--- Exercise input ---
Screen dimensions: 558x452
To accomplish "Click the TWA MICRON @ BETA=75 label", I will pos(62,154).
---
--- Exercise input ---
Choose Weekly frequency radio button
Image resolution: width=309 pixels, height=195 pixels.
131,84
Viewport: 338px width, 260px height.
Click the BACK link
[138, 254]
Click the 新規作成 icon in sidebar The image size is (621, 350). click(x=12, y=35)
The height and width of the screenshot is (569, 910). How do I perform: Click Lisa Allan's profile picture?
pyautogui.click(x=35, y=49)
---
--- Exercise input ---
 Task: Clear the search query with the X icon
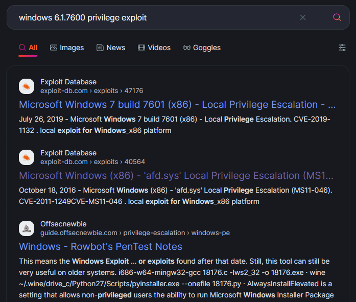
---
What you need to do »
Show the lines above with "icon".

Completed task »
Click the 新規作成 icon in sidebar The image size is (621, 350). click(x=12, y=35)
 Task: Clear the search query with the X icon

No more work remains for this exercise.